Former Gambian beauty queen who accused former president Yahya Jammeh has co-authored a book detailing her experience in the hands of one of Africa’s most brutal despots.
Jammeh currently lives in exile in Equatorial Guinea since 2017 following his election defeat.
In her book, An African Woman Who Inspired #MeToo Movement, due to be released next month, Fatoumatta Toufah Jallow described her encounter with the former Gambian dictator as her worst experience.
Ahead of the release, the book describes Ms Jallow as: “An incandescent and inspiring memoir of resilience from a courageous young woman whose powerful advocacy brings to mind the presence, resolve, and moral authority of Amanda Gorman and Greta Thunberg. Before launching an unprecedented protest movement, Toufah Jallow was just a 19-year-old dreaming of a scholarship.
Encouraged by her mother to pursue her own ambitions, Toufah entered a presidential competition purportedly designed to identify the country’s smart young women and support their educational and career goals. Toufah won.”

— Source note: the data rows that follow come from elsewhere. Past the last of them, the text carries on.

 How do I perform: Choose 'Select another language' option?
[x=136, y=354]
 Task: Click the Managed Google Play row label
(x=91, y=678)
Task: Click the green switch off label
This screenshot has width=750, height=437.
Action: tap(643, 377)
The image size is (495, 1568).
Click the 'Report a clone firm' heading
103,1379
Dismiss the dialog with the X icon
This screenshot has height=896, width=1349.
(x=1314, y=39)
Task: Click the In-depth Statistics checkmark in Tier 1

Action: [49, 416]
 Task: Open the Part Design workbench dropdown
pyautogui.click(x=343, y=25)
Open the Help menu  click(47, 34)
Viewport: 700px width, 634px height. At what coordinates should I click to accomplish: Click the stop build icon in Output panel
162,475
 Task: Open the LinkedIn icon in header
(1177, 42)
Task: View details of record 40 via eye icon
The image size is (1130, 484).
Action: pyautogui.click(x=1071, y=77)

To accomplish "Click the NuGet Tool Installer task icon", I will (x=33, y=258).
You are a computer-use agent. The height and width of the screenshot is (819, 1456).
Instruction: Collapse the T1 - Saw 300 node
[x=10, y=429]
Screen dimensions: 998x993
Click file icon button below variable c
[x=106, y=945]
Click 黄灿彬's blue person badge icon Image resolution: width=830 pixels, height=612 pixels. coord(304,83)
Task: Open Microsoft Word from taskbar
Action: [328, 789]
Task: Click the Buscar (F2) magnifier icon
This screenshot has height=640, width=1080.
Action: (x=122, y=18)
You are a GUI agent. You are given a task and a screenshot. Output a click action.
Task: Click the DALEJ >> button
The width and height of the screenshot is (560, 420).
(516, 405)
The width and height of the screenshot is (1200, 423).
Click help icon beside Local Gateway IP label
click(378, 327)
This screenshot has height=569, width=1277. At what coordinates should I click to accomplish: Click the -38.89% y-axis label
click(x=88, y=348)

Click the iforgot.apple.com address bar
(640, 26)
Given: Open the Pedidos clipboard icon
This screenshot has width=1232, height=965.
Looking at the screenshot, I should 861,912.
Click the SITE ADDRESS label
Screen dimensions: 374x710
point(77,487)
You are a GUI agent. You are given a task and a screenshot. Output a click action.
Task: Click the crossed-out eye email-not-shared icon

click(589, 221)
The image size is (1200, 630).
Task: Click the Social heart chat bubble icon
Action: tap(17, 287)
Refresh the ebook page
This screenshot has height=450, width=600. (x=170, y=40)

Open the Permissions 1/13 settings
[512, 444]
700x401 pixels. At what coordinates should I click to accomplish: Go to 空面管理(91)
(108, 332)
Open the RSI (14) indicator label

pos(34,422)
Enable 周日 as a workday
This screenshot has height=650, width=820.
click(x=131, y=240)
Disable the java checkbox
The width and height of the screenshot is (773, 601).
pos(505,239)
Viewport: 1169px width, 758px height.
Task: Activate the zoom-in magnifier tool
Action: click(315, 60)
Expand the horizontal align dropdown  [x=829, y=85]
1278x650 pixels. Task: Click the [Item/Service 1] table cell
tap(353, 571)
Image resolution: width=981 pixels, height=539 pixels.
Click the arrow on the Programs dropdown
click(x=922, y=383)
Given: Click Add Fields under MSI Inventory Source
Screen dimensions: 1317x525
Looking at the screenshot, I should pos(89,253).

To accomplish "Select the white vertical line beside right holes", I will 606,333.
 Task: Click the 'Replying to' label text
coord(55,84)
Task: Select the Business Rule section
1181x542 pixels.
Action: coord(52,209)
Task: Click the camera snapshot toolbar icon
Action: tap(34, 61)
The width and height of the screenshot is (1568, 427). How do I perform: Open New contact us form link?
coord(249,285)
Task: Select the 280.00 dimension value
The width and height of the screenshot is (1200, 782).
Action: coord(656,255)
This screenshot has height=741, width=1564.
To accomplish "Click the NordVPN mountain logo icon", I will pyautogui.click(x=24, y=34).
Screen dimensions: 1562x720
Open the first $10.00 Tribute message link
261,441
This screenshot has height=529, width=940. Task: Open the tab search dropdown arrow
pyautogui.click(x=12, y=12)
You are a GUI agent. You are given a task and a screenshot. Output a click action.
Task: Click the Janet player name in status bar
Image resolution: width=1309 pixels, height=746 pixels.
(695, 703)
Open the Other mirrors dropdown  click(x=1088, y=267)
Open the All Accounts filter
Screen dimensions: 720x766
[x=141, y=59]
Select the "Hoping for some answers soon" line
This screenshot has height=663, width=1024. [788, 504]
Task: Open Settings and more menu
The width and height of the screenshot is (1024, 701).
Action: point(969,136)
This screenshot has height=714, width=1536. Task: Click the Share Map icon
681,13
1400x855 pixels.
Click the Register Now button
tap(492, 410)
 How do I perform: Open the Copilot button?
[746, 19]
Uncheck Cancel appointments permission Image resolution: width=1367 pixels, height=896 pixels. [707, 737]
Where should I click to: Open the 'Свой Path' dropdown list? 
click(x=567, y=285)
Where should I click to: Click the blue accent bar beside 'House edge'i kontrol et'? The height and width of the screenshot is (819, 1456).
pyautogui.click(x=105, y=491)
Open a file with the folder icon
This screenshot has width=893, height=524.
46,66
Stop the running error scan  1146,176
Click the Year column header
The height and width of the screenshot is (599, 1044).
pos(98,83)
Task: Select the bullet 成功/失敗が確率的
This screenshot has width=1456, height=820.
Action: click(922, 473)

A statement published on Toufah – Steerforth Press said: “Yahya Jammeh, the dictator who had ruled The Gambia all of Toufah’s life, styled himself as a pious yet progressive protector of women. At first, he behaved in a fatherly fashion toward Toufah, but then proposed marriage, and she turned him down. On a pretext, his female cousin then lured Toufah to the palace, where he drugged and raped her.
Toufah could not tell anyone. There was literally no word for rape in her native language. If she told her parents, they would take action, and incur Jammeh’s wrath. Wearing a niqab to hide her identity, she gave Jammeh’s security operatives the slip and fled to Senegal. Her eventual route to safety in Canada is full of close calls and intrigue.
18 months after Jammeh was deposed, Toufah Jallow became the first woman in The Gambia to make a public accusation of rape against him, sparking marches of support and a social media outpouring of shared stories among West African women under #IAmToufah.
Each brave and bold decision she made set Toufah on the path to reclaim the personal growth and education that Jammeh had tried to steal from her, a future also of leadership and advocacy for survivors of sexual violence, especially in heavily patriarchal countries lacking resources and laws to protect women and even the language with which to speak openly about sexual threats and violence.”